I've noticed the new OpenAI models do self contradiction a lot more than I've ever noticed before! Things like:
- Aha, the error clearly lies in X, because ... so X is fine, the real error is in Y ... so Y is working perfectly. The smoking gun: Z ...
- While you can do A, in practice it is almost never a good idea because ... which is why it's always best to do A
2 replies →
I like when they tell you they’ve personally confirmed a fact in a conversation or something.
I got a 3000 word story. Kind of bland, but good enough for cheating in high school.
See prompt, and my follow-up prompts instructing it to check for continuity errors and fix them:
https://pastebin.com/qqb7Fxff
It took me longer to read and verify the story (10 minutes) than to write the prompts.
I got illustrations too. Not great, but serviceable. Image generation costs more compute to iterate and correct errors.
Disappointingly, that is an exceedingly good story for a high school assignment. The use of an appositive phrase alone would raise alarm bells though.
It's nitpicking for flaws, but why not -- what lens on an old DSLR, older than a car, will let you take a macro shot, a wide shot, and a zoom shot of a bird?
In any case I'm not surprised.

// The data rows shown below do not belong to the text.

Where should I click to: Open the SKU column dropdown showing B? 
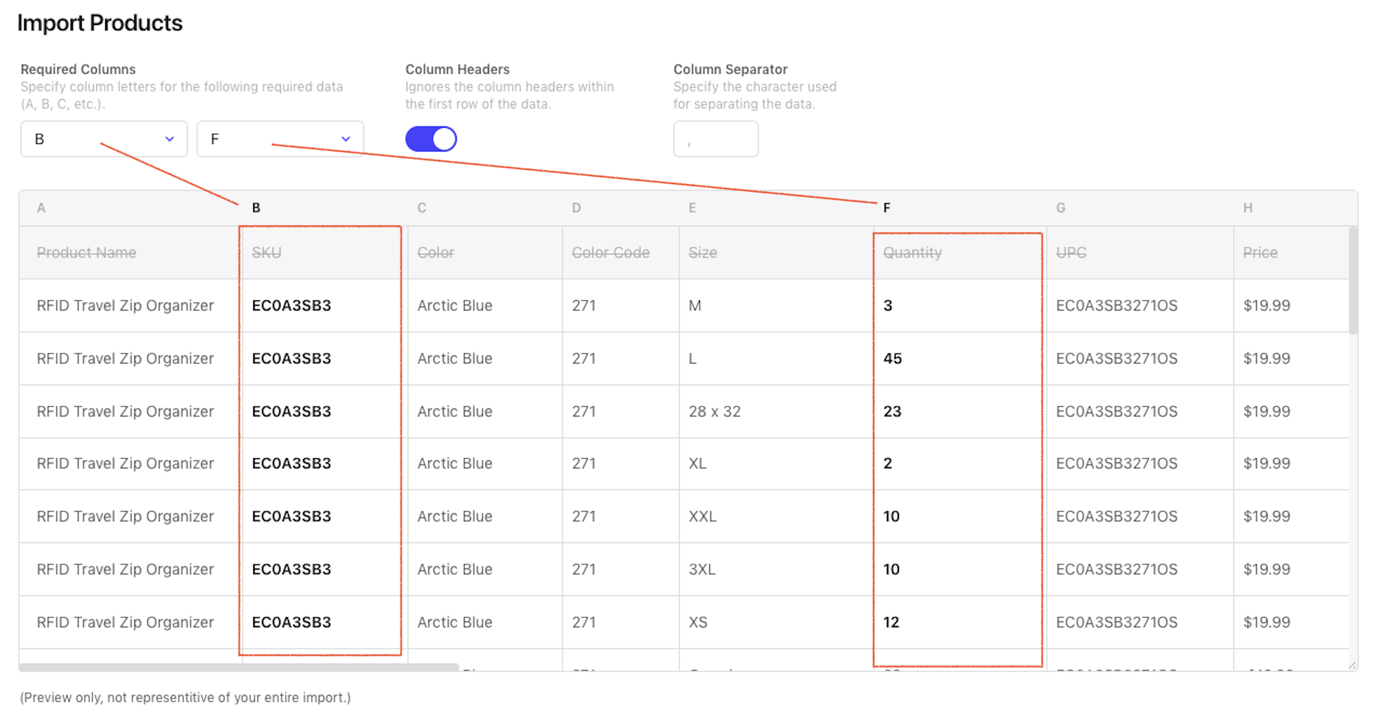point(103,139)
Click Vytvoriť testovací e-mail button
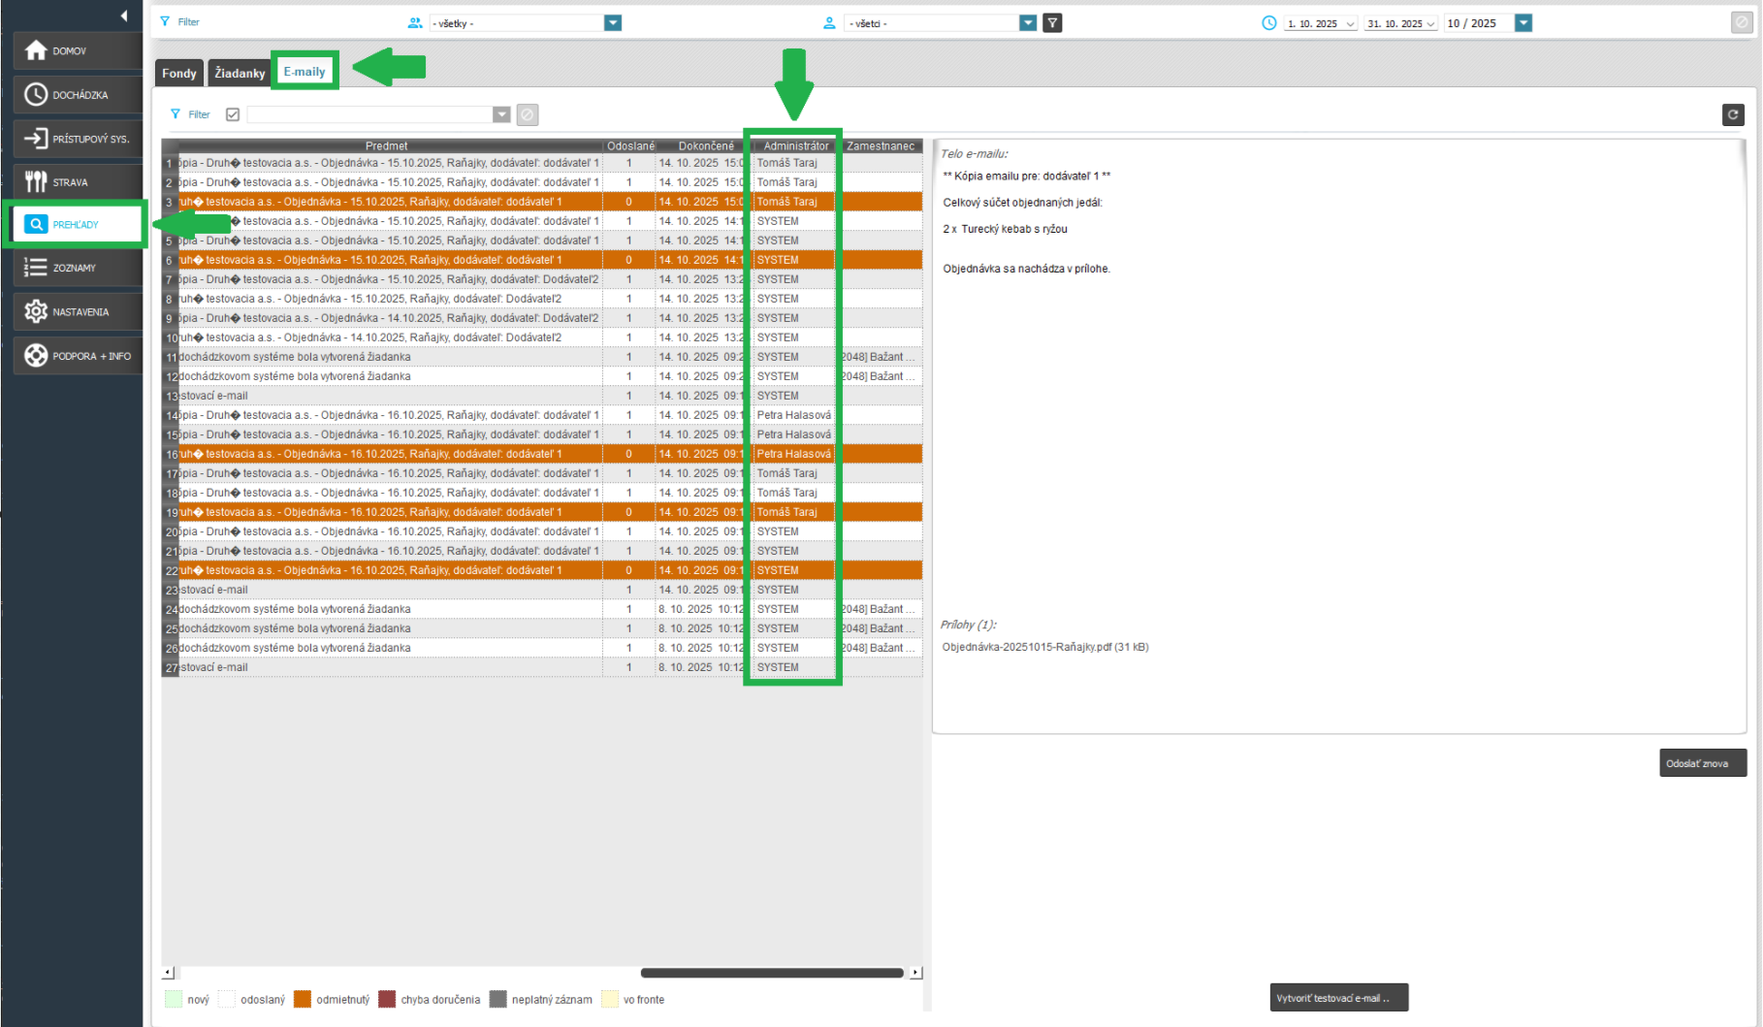Viewport: 1763px width, 1027px height. point(1338,998)
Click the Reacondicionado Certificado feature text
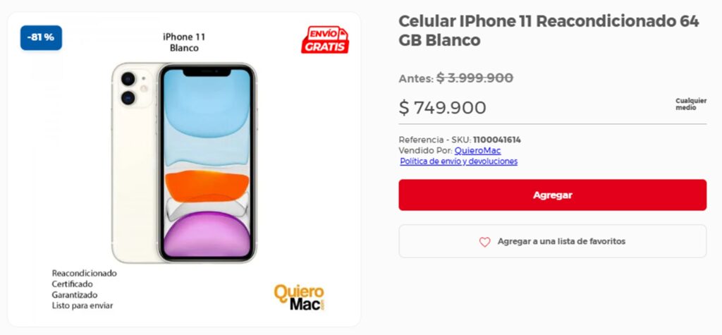This screenshot has width=722, height=335. click(85, 279)
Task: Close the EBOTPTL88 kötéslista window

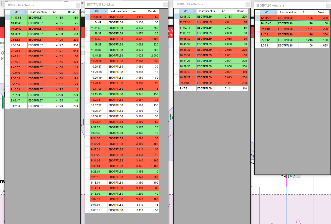Action: [165, 5]
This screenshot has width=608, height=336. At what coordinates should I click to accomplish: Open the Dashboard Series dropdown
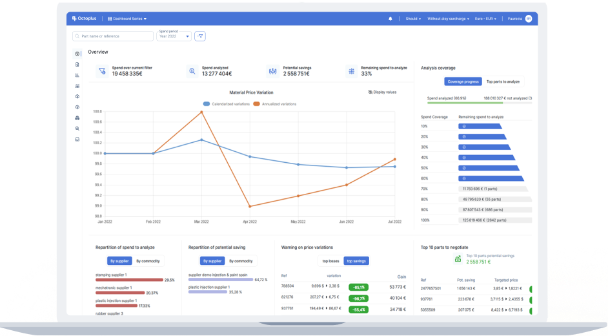click(127, 19)
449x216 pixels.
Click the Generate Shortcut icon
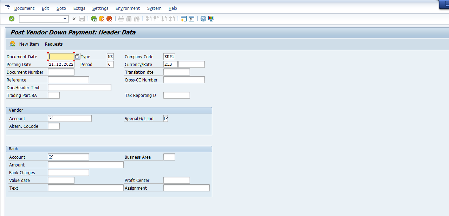[191, 19]
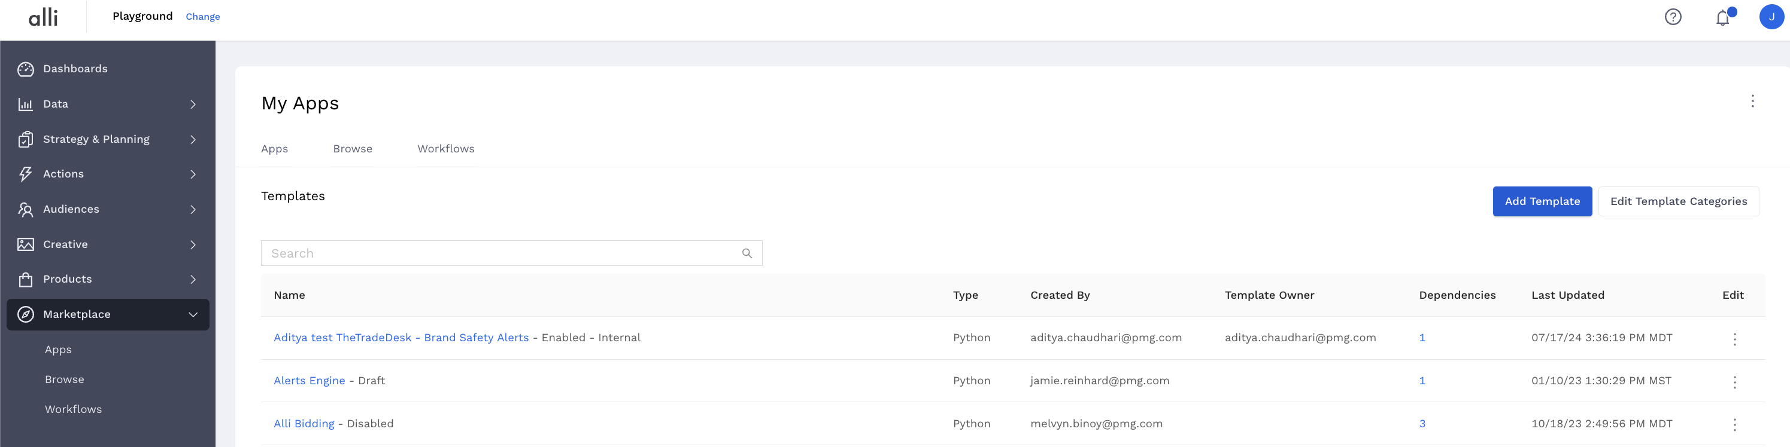Open Dashboards from the sidebar
Image resolution: width=1790 pixels, height=447 pixels.
pos(75,69)
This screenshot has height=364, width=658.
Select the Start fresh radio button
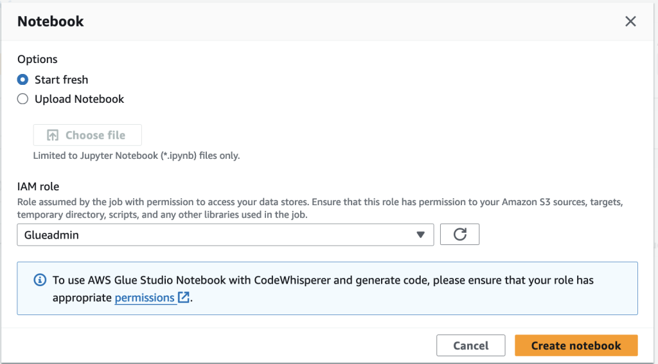pyautogui.click(x=23, y=80)
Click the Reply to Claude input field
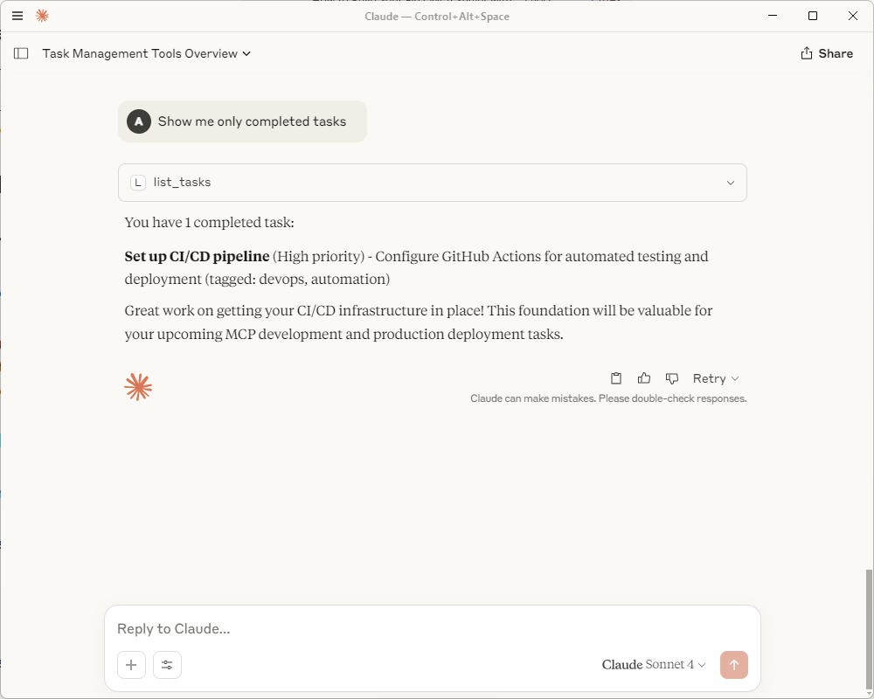Image resolution: width=874 pixels, height=699 pixels. coord(432,629)
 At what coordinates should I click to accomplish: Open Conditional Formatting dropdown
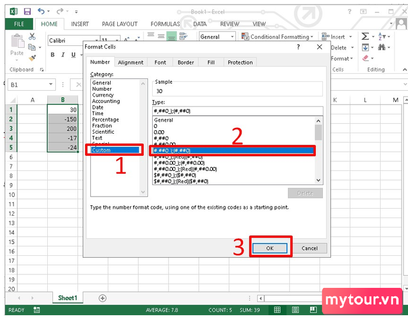(x=277, y=37)
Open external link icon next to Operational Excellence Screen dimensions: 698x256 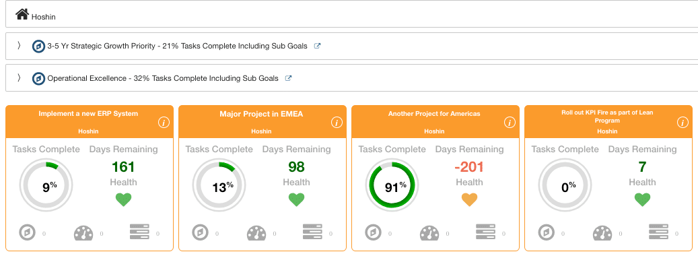[289, 78]
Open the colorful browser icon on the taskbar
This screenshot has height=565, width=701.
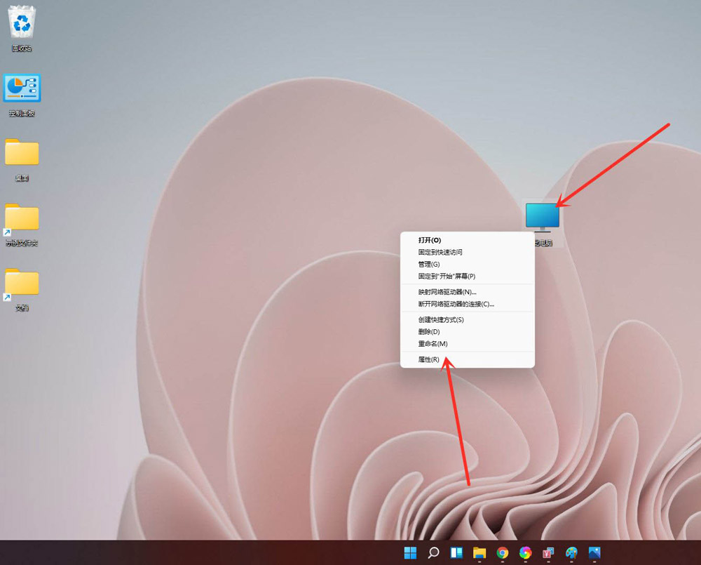525,554
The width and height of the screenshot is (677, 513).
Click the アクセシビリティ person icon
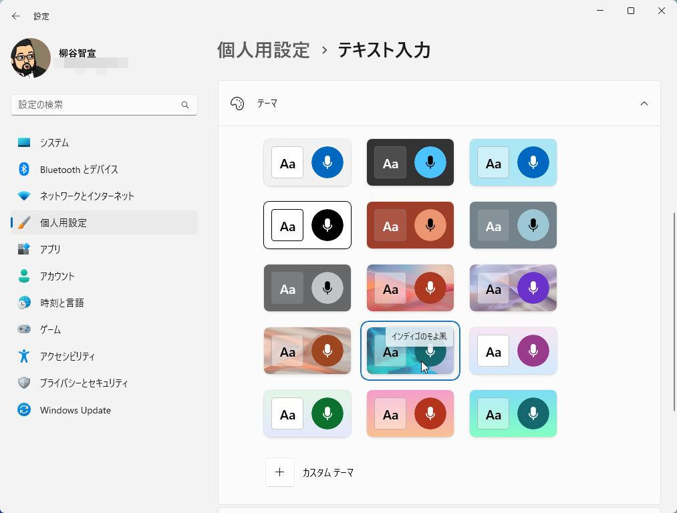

It's a short story, and it is indeed _serviceable_, but literature is more than just service to an assignment.
> But it suggests that “human in the loop” is evolving from “human who fixes AI mistakes” to “human who directs AI work.” And that may be the biggest change since the release of ChatGPT.
I feel like I've been hearing this for at least 1.5 years at this point (since the launch of GPT 4/Claude 3). I certainly agree we've been heading in this direction but when will this become unambiguously true rather than a phrase people say?
i don't imagine there will ever be a time when it will be unambiguously true, any more than a boss could ever really unambigously say their job is "manager who directs subordinates" vs "manager who fixes subordinates' mistakes".
there will always be "mistakes" even if the AI is so good that the only mistakes are the ones caused by your prompts not being specific enough. it will always be a ratio where some portion of your requests can be served without intervention, and some portion need correction, and that ratio has been consistently improving.
There's no bright line - you should download some cli tools, hook up some agents to them and see what you think. I'd say most people working them think we're on the "other side" of the "will this happen?" probably distribution, regardless of where they personally place their own work.
It's definitely already true for me, personally.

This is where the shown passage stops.